- **Working data**
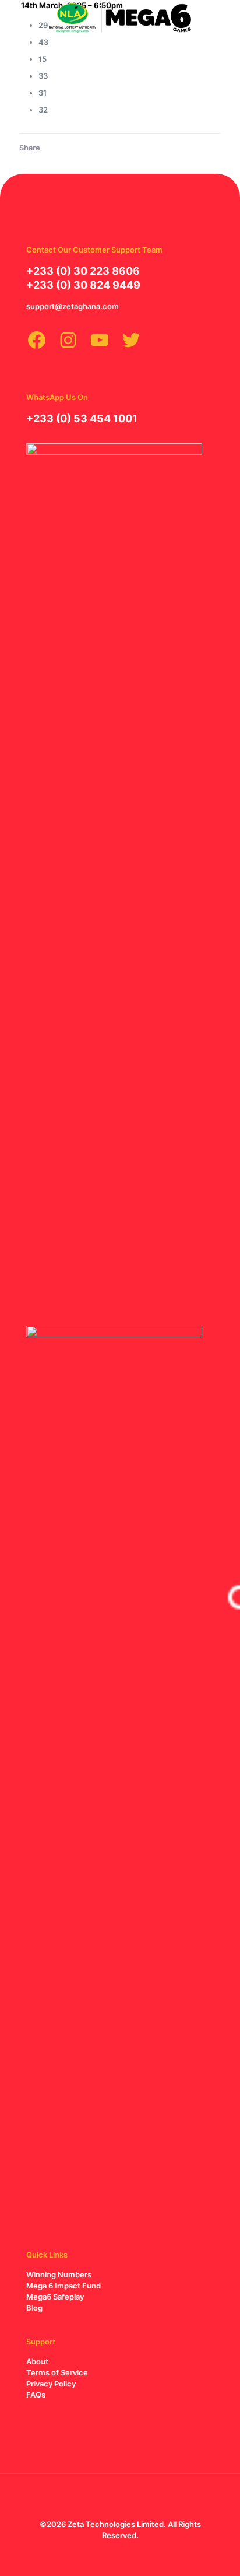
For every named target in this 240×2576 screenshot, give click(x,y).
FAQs (35, 2394)
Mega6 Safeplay (55, 2296)
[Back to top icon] (120, 2498)
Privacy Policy (51, 2383)
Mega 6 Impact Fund (63, 2285)
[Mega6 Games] (120, 17)
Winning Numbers (58, 2274)
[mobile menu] (224, 17)
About (37, 2361)
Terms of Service (57, 2372)
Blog (34, 2307)
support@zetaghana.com (72, 306)
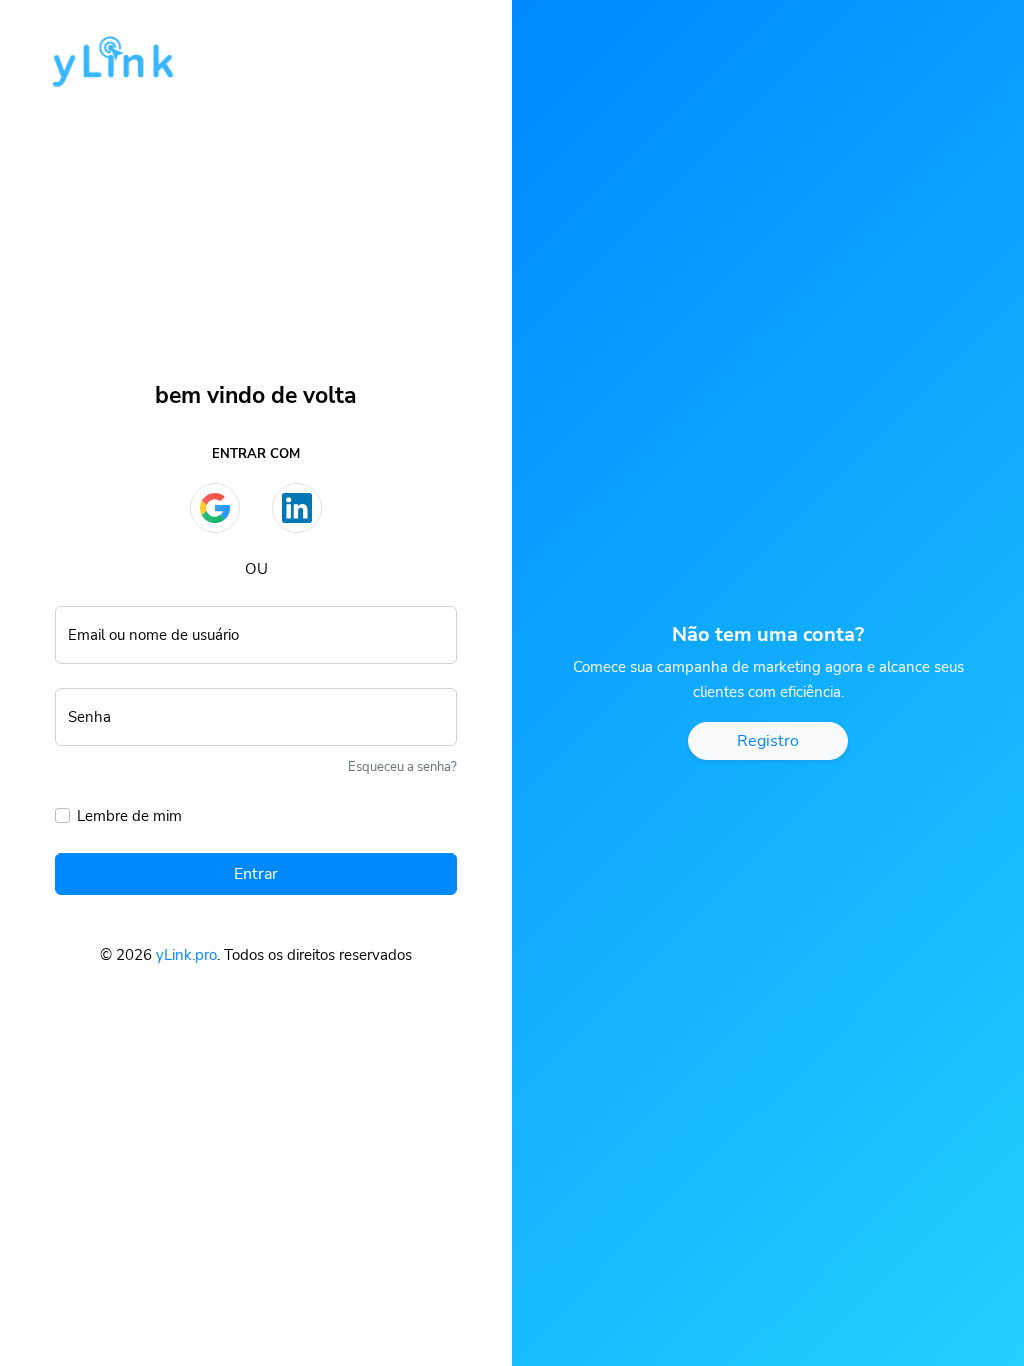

- **Action item**
Each line from the one with "Mega 6 Impact Fund (63, 2285)" to the end of the material needs to be output word for word, with no picture included.

- **Result of the task**
Mega 6 Impact Fund (63, 2285)
[Mega6 Games] (120, 17)
Winning Numbers (58, 2274)
[mobile menu] (224, 17)
About (37, 2361)
Terms of Service (57, 2372)
Blog (34, 2307)
support@zetaghana.com (72, 306)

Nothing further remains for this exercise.